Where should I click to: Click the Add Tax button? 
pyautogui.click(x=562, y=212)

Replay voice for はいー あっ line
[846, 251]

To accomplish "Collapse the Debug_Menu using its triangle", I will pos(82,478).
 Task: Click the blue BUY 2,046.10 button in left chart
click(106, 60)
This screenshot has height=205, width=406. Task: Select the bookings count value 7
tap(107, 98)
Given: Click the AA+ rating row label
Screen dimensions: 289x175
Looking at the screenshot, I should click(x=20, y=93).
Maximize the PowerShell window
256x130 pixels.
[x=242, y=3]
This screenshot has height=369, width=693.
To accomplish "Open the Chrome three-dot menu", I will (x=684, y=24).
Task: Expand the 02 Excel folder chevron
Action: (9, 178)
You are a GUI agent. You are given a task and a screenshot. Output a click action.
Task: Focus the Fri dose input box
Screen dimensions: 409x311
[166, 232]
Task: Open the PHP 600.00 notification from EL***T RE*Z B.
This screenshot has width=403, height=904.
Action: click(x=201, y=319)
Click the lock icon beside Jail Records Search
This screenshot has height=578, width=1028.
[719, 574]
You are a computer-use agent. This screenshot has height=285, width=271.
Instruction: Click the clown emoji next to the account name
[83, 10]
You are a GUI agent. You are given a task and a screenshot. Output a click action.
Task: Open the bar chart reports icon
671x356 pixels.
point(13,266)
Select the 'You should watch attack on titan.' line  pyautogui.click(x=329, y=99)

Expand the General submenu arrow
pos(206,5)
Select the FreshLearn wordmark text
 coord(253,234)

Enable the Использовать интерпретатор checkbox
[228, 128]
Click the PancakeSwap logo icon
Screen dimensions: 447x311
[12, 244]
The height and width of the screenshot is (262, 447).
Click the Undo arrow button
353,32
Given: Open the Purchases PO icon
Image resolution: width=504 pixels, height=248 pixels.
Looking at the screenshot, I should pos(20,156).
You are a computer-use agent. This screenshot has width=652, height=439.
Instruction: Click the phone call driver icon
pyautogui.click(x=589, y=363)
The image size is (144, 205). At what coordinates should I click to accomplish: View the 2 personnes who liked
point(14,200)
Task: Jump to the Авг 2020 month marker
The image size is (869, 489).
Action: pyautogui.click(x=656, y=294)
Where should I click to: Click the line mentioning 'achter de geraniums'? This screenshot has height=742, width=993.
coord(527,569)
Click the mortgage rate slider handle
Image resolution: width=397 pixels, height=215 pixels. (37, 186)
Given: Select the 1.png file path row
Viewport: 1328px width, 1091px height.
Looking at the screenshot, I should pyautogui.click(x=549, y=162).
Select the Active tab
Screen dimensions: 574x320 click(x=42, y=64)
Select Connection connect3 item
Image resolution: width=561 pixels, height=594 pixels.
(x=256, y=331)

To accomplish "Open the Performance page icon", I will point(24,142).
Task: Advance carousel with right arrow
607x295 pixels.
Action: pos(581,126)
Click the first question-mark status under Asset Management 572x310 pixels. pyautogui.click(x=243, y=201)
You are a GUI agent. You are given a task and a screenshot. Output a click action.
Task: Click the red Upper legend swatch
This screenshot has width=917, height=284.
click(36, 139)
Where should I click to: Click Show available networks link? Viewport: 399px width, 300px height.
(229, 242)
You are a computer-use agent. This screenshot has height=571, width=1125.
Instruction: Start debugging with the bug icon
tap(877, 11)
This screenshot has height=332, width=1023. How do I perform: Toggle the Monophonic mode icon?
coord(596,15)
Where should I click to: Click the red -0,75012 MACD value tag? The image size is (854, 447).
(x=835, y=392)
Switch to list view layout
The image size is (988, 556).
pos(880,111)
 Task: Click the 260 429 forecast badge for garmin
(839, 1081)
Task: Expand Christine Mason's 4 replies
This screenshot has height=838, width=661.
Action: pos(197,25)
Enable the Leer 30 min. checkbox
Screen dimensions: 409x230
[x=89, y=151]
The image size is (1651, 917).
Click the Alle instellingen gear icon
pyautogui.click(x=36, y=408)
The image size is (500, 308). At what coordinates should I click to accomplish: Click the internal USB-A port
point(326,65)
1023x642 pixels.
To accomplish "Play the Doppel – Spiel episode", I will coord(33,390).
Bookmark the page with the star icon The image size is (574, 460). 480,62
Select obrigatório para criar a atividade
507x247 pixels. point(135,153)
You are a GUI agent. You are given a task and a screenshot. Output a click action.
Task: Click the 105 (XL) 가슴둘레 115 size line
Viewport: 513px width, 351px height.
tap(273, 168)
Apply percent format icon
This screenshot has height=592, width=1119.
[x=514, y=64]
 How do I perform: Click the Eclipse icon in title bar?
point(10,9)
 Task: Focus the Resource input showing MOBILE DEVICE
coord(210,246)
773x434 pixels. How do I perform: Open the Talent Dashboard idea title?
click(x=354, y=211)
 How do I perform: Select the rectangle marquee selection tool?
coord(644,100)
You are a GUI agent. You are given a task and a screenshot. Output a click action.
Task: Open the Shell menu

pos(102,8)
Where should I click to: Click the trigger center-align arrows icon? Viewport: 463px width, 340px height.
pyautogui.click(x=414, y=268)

_INSTRUCTIONS TO FOLLOW_:
Could you tally the lines in these records that contain the word "page" and give only the result?

_TASK OUTPUT_:
2